Exercise directions:
Please copy each line of the data that includes the string "will".

═════ Exercise material

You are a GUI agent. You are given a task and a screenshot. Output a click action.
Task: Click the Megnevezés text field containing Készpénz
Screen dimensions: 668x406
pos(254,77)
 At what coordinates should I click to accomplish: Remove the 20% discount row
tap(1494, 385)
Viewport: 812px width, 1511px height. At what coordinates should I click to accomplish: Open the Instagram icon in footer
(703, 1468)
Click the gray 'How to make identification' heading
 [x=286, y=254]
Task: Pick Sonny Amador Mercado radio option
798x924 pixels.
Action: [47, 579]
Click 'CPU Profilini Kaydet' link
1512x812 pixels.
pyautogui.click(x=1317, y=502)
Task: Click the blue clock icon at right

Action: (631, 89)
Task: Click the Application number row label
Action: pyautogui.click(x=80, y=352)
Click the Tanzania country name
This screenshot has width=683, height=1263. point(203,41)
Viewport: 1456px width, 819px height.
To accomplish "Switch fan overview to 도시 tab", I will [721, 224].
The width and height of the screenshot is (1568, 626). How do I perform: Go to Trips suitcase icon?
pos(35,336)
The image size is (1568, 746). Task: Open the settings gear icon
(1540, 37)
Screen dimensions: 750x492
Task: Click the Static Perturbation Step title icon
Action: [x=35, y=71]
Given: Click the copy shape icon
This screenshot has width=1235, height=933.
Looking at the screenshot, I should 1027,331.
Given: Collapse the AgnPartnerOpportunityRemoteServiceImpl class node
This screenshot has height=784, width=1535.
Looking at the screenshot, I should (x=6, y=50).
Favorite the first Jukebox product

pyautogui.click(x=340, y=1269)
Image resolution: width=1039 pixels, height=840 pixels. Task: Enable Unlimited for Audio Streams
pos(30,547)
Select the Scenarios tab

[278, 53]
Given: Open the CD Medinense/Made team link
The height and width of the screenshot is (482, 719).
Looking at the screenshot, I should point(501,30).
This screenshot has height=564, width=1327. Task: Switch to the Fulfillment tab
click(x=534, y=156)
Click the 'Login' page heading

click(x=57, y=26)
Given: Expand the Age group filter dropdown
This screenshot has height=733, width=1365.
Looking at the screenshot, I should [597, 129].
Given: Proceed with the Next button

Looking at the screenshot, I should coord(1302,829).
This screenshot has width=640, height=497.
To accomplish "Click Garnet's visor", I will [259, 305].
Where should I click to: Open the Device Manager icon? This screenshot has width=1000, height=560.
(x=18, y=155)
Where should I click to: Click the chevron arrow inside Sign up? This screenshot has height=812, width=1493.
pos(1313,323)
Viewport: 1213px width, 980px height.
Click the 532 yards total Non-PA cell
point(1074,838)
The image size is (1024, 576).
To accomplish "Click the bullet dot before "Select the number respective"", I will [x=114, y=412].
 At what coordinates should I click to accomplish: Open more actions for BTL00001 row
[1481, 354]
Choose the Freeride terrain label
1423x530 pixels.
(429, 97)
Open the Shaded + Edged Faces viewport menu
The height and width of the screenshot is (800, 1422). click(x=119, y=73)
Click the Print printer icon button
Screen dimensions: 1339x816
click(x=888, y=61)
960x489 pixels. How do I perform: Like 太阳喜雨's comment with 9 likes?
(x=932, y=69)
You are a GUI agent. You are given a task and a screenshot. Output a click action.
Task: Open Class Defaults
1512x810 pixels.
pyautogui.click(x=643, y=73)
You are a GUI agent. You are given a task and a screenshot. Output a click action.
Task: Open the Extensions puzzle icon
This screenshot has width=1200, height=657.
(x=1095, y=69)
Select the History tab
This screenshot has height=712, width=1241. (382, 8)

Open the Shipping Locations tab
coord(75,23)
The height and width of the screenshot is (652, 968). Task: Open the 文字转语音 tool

══════════

Answer to the problem:
To accomplish "Switch fan overview to 도시 tab", I will [721, 224].
To accomplish "Click Garnet's visor", I will [259, 305].
To accomplish "Click the bullet dot before "Select the number respective"", I will [x=114, y=412].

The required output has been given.